As análises físico-químicas indicaram características de um ambiente preservado. Segundo os pesquisadores, esses parâmetros indicam baixa presença de matéria orgânica e reduzida influência de fontes de poluição, como esgoto e atividades agrícolas. Apesar de apresentar os melhores indicadores ambientais de toda a bacia do Rio Tietê, a nascente já mostra sinais de interferência humana. Foram detectados cafeína e traços de cocaína abaixo do limite de quantificação. Segundo os pesquisadores, a presença dessas substâncias pode estar relacionada ao lançamento de esgoto e à circulação de visitantes na área.

Sabesp informa sobre saneamento em Salesópolis

Segundo a Companhia de Saneamento Básico do Estado de São Paulo (Sabesp), o Sistema Nacional de Informações em Saneamento Básico (SINISA), com base de dados do ano de 2023, aponta que o índice de coleta de esgoto em Salesópolis é de 56% e que, do volume coletado, 99,37% recebe tratamento. Em relação à nascente do Rio Tietê, a Companhia esclarece que o Parque Nascentes do Tietê é uma área rural e isolada, onde não existem redes públicas de abastecimento de água e coleta de esgoto. A Sabesp destaca ainda que o município não possui atividade industrial significativa, não havendo registros relevantes de esgoto industrial atendido pela Companhia na cidade.

Agrotóxicos e microplásticos também na nascente

Também foram identificados dois tipos de agrotóxicos e partículas de microplásticos. Segundo o relatório, os resultados mostram que contaminantes já chegam a áreas consideradas preservadas. Outro ponto de atenção foi a presença de coliformes acima dos limites estabelecidos pela Resolução Conama 357/2005 em alguns pontos analisados. Embora Salesópolis tenha apresentado as melhores condições ambientais ao longo do Rio Tietê, os pesquisadores destacam que contaminantes e indicadores microbiológicos já foram detectados na região. Segundo eles, isso reforça a necessidade de monitoramento constante e de ações de preservação, mesmo nas áreas de nascente.

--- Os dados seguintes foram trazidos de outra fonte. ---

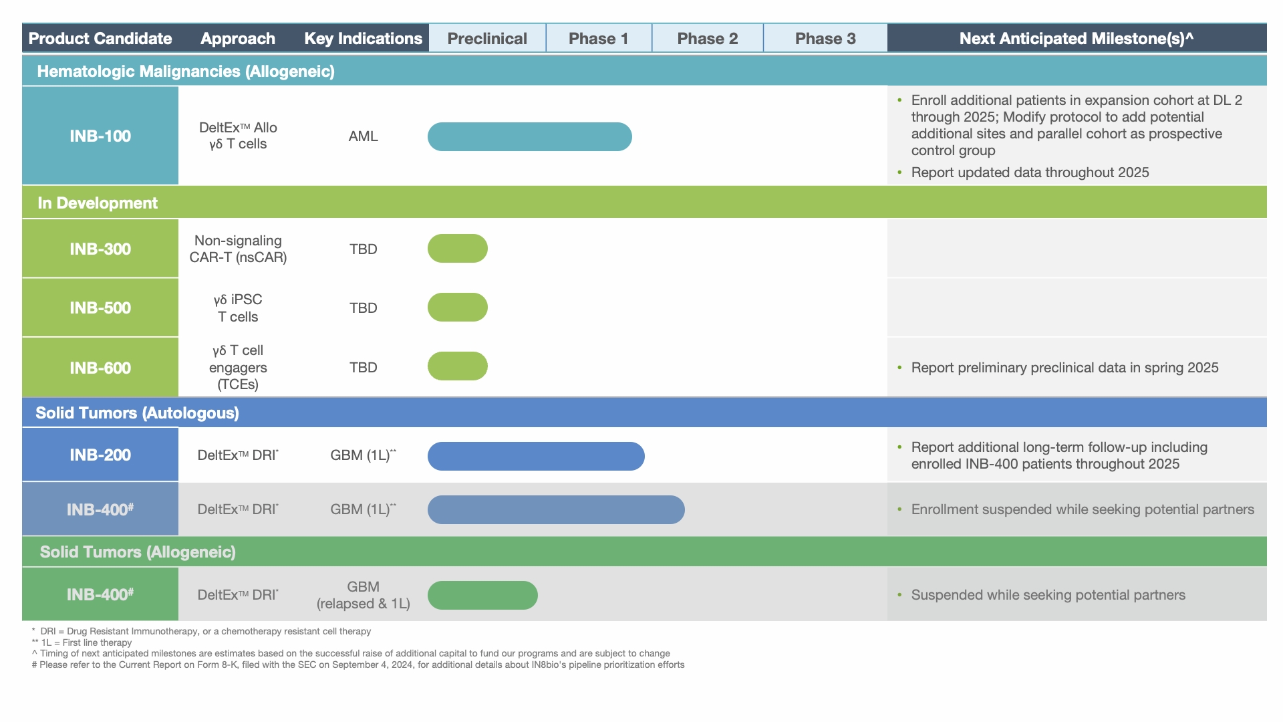The width and height of the screenshot is (1283, 722).
Task: Click the allogeneic INB-400 green progress bar
Action: (482, 595)

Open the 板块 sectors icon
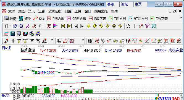coord(25,19)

Prefeitura de Mogi das Cruzes se manifesta

Segundo a Prefeitura de Mogi das Cruzes, atualmente, os índices de coleta e tratamento de esgoto na cidade são de 85% e 63%, respectivamente. O esgoto encaminhado ao Rio Tietê equivale a 37%. A administração municipal informou ainda que esse estudo da SOS Mata Atlântica indica caminhos para a preservação dos recursos hídricos. De acordo com a prefeitura, o Semae realiza um monitoramento da qualidade do rio e está em fase final de atualização do Plano Municipal de Abastecimento de Água e de Esgotamento Sanitário (PMAE). O objetivo do estudo é universalizar as metas de saneamento, conforme a legislação federal. A autarquia também é parceira de uma instituição de ensino da cidade no projeto de pesquisa em políticas públicas sobre a qualidade da água do Rio Tietê. Após a conclusão do estudo, a meta é definir as estratégias de uso do solo das margens e formular políticas públicas de proteção, conservação e recuperação de áreas de várzea do Rio.